Exercise
Copy out every line of the data below, starting with the first line and ending with the line that contains "Two Indians Arrested By ICE In". Include both of those lines.

Data from a collection
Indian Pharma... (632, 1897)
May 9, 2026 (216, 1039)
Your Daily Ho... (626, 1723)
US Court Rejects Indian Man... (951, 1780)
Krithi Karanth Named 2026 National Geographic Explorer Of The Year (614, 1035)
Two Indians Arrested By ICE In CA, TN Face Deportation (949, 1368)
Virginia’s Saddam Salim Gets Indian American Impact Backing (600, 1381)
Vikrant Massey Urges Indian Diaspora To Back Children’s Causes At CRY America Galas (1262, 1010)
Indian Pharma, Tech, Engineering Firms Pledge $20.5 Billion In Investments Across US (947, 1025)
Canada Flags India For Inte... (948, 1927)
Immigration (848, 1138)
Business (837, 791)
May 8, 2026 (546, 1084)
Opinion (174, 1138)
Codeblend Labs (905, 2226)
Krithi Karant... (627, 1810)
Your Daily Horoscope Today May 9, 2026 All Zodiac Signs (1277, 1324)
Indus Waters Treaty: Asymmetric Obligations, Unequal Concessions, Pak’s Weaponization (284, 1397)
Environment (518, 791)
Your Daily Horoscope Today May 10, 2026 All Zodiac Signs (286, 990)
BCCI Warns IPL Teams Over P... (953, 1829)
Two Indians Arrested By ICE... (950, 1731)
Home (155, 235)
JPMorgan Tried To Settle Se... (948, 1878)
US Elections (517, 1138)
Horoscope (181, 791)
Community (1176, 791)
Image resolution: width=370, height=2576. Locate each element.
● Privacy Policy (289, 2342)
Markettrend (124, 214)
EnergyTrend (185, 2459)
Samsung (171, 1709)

Result below
Indian Pharma... (632, 1897)
May 9, 2026 (216, 1039)
Your Daily Ho... (626, 1723)
US Court Rejects Indian Man... (951, 1780)
Krithi Karanth Named 2026 National Geographic Explorer Of The Year (614, 1035)
Two Indians Arrested By ICE In CA, TN Face Deportation (949, 1368)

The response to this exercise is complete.